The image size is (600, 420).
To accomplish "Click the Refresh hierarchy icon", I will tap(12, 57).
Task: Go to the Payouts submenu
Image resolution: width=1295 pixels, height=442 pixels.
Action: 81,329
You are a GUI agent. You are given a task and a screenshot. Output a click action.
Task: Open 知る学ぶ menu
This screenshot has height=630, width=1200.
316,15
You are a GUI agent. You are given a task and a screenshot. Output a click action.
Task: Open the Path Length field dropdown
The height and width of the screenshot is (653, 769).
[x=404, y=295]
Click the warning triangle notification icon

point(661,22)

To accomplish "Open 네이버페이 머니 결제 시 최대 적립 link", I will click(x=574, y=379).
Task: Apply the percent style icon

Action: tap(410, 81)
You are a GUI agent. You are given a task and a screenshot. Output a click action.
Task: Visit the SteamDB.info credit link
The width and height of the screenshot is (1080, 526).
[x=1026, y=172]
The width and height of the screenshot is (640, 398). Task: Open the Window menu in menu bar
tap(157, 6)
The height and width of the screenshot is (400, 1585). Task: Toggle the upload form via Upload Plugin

════════

DIRECTIONS FOR THIS TASK: With "accomplish" as the string to match, show every line of the entries above that has it.

ANSWER SECTION:
To accomplish "Click the Refresh hierarchy icon", I will tap(12, 57).
To accomplish "Open 네이버페이 머니 결제 시 최대 적립 link", I will click(x=574, y=379).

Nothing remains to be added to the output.